▶ _DOCUMENT PASSAGE_:
BEGIN
Lord Boateng
Main Page: Lord Boateng (Labour - Life peer)The right reverend Prelate is right; this has been a challenge. From taking A-levels, to being at university, to graduating: as he says, these are difficult times. The Government are providing support to people going into employment as well as to students currently completing their studies. We want to make sure that we look after people at every stage of that journey.
Additional funding is welcome, but the University of Greenwich, of which I happen to be chancellor, is experiencing what many other universities are experiencing in London: the removal of the London-weighting element of the teaching grant funding allocation. This is having a very adverse effect on our financial viability, costing us some £2.5 million per year. We put disadvantaged children and children and young people from minority ethnic backgrounds at the very forefront of our concerns in the first part of the Government’s levelling-up agenda. We are finding it very difficult to do this in the face of this cut in our funding allocation. Will the Government reconsider their decisions in that regard to enable us to do that much more for these needy students?
END
▶ _EXTRACTED ENTRIES_:
BEGIN
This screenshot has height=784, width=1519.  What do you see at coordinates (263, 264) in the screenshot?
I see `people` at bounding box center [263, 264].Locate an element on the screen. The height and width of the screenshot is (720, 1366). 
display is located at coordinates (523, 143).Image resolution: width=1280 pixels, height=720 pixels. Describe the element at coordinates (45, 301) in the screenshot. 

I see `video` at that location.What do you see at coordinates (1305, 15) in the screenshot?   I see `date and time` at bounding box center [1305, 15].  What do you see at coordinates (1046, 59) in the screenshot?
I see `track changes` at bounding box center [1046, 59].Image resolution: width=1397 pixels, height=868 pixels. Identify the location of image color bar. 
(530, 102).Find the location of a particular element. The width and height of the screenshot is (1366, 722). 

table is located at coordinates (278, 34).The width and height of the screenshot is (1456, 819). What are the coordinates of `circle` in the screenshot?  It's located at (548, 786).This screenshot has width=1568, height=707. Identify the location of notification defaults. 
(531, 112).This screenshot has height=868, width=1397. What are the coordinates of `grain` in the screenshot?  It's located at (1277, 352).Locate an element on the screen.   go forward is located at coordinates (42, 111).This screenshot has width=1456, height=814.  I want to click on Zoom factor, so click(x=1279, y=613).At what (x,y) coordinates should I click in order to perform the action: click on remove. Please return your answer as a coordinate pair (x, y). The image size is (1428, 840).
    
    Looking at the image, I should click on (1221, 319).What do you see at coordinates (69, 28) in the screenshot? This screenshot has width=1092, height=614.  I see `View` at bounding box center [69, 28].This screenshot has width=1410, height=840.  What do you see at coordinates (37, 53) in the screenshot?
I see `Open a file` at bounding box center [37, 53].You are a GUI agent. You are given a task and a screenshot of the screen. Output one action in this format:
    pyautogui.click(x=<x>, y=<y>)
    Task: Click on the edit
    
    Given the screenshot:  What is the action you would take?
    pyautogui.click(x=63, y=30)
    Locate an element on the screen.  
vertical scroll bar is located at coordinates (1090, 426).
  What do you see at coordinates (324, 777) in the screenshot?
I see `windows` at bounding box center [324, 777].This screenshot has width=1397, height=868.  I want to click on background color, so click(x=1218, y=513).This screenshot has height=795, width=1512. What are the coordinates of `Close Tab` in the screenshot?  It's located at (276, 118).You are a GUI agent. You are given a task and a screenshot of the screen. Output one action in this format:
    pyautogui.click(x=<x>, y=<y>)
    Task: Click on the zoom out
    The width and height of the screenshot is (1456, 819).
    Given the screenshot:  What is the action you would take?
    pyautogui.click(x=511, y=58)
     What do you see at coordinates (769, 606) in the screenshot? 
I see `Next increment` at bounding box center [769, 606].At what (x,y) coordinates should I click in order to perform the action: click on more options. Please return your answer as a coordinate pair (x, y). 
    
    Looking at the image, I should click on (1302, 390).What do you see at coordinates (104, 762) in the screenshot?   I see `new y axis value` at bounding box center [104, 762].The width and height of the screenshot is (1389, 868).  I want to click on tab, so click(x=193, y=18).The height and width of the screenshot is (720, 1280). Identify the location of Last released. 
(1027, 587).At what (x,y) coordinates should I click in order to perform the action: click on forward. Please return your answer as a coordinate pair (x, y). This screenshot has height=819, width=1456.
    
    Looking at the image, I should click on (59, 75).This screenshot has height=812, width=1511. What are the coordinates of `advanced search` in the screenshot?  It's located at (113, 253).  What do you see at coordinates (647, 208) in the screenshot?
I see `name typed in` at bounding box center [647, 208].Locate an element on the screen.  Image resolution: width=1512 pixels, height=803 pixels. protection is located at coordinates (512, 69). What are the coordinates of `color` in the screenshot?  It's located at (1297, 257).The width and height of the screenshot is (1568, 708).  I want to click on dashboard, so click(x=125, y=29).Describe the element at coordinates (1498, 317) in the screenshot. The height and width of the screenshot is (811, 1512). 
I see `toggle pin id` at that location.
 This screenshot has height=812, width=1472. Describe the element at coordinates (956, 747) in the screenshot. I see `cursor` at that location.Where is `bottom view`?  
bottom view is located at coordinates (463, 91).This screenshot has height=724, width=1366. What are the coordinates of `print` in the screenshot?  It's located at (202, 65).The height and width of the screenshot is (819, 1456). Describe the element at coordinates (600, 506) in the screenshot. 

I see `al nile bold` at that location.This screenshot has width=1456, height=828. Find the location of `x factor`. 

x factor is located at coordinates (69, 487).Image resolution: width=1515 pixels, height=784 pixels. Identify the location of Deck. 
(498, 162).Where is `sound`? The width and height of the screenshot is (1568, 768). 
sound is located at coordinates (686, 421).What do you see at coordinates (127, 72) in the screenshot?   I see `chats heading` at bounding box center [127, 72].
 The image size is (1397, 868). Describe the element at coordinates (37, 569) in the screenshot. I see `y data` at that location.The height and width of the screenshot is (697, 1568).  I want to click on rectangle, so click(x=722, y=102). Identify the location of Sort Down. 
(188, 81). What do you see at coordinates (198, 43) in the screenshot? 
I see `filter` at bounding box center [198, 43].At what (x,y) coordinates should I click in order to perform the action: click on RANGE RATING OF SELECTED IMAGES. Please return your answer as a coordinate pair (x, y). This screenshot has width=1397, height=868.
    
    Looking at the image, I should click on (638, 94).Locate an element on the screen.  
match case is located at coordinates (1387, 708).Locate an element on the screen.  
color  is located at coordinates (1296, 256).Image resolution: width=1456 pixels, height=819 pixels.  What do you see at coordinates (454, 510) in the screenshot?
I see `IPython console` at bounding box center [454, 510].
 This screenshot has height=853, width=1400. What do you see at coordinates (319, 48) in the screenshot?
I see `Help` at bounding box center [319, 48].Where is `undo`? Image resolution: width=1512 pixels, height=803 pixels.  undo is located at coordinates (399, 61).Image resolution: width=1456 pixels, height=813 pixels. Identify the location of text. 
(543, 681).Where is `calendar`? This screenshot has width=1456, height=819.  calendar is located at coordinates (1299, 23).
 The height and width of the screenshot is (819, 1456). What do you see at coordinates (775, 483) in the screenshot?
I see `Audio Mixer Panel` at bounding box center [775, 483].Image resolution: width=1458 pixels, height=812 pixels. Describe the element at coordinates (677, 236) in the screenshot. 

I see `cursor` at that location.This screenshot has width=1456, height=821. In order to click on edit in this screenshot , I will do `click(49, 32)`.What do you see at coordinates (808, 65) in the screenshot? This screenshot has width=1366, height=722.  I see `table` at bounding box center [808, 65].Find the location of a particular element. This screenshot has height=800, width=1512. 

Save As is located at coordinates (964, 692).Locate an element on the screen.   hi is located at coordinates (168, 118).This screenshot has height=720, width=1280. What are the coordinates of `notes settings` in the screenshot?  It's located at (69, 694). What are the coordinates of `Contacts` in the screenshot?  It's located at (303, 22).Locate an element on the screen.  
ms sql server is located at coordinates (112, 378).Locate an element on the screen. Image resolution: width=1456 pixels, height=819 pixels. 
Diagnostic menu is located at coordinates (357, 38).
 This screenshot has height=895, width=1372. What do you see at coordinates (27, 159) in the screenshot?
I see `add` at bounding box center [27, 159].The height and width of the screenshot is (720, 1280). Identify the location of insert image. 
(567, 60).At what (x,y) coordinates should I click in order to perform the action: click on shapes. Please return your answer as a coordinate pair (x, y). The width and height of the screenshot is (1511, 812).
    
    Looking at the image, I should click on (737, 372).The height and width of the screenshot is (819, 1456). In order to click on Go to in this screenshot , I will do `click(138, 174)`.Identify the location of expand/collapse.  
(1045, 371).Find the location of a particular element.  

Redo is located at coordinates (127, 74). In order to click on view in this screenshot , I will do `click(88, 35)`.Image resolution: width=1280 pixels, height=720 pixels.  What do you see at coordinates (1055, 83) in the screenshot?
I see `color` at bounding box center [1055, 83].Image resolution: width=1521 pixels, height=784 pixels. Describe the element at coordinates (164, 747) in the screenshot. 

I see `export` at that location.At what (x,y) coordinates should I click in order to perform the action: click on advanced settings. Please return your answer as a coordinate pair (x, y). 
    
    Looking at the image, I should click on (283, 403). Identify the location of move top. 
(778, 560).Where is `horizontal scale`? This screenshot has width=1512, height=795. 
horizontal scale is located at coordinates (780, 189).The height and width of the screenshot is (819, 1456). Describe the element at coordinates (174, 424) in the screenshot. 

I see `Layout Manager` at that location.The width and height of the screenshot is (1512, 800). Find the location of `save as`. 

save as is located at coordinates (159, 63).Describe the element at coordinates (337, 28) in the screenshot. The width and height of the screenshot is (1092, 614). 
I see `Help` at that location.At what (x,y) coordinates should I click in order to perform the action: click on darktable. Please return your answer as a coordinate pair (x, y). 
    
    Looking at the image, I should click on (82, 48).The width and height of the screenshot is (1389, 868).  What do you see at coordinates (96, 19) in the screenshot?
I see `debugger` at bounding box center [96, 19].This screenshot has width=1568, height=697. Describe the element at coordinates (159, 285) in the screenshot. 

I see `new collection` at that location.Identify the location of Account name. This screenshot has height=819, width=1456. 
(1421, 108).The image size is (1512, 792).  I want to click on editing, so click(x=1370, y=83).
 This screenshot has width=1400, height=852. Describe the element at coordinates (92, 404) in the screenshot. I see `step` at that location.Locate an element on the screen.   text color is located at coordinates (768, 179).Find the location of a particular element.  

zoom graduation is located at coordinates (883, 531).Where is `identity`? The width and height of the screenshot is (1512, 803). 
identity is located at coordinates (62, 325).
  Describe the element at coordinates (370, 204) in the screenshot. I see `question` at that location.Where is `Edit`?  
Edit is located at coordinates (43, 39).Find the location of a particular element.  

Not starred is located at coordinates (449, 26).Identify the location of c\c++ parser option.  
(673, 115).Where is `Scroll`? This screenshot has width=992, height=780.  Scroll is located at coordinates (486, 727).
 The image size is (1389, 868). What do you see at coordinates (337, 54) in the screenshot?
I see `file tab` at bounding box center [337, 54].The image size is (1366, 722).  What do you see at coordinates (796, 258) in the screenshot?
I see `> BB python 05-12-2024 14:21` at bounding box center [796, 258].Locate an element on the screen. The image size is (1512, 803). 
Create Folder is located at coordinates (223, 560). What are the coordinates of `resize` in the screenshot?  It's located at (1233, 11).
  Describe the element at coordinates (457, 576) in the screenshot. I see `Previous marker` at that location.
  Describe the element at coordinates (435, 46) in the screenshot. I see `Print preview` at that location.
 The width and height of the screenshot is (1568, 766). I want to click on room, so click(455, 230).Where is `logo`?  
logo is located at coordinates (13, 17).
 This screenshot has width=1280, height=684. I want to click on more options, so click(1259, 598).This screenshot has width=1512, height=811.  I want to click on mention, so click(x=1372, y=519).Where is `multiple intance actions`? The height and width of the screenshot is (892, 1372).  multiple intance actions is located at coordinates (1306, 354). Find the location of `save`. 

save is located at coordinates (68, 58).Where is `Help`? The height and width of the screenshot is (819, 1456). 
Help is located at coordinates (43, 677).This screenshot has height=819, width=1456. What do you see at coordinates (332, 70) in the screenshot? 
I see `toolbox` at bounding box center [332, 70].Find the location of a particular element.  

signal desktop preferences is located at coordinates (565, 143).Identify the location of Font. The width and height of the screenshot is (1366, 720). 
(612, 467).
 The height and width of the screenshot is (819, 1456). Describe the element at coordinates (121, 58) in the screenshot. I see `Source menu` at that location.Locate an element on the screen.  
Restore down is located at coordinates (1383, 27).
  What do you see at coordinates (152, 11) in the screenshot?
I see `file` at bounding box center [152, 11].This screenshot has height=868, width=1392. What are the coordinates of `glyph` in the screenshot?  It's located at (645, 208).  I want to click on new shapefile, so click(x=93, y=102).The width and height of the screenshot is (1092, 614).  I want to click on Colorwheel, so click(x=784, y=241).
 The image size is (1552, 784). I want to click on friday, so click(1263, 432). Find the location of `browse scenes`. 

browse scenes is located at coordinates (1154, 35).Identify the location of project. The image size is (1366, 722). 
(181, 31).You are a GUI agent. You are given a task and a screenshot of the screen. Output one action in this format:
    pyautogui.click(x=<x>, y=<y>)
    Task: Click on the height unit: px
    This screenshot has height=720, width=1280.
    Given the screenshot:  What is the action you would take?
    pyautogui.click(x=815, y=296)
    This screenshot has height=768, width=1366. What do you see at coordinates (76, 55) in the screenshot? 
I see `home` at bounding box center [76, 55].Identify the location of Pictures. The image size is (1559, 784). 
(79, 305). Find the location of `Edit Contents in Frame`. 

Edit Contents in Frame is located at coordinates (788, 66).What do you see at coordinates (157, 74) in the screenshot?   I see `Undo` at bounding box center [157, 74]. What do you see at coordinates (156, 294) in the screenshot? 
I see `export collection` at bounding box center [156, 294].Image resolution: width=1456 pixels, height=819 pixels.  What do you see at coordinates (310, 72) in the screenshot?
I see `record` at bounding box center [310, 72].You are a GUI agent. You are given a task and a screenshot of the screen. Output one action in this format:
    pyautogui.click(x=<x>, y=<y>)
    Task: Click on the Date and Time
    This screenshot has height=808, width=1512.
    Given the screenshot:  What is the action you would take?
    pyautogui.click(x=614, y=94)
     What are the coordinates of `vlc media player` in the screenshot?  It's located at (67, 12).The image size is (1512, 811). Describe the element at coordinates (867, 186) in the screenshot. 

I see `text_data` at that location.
END
▶ _AIM OF THE TASK_: Reproduce the Lord Boateng passage word for word, starting at "Additional funding is" and ending at "these needy students?".

▶ _FINAL ANSWER_:
Additional funding is welcome, but the University of Greenwich, of which I happen to be chancellor, is experiencing what many other universities are experiencing in London: the removal of the London-weighting element of the teaching grant funding allocation. This is having a very adverse effect on our financial viability, costing us some £2.5 million per year. We put disadvantaged children and children and young people from minority ethnic backgrounds at the very forefront of our concerns in the first part of the Government’s levelling-up agenda. We are finding it very difficult to do this in the face of this cut in our funding allocation. Will the Government reconsider their decisions in that regard to enable us to do that much more for these needy students?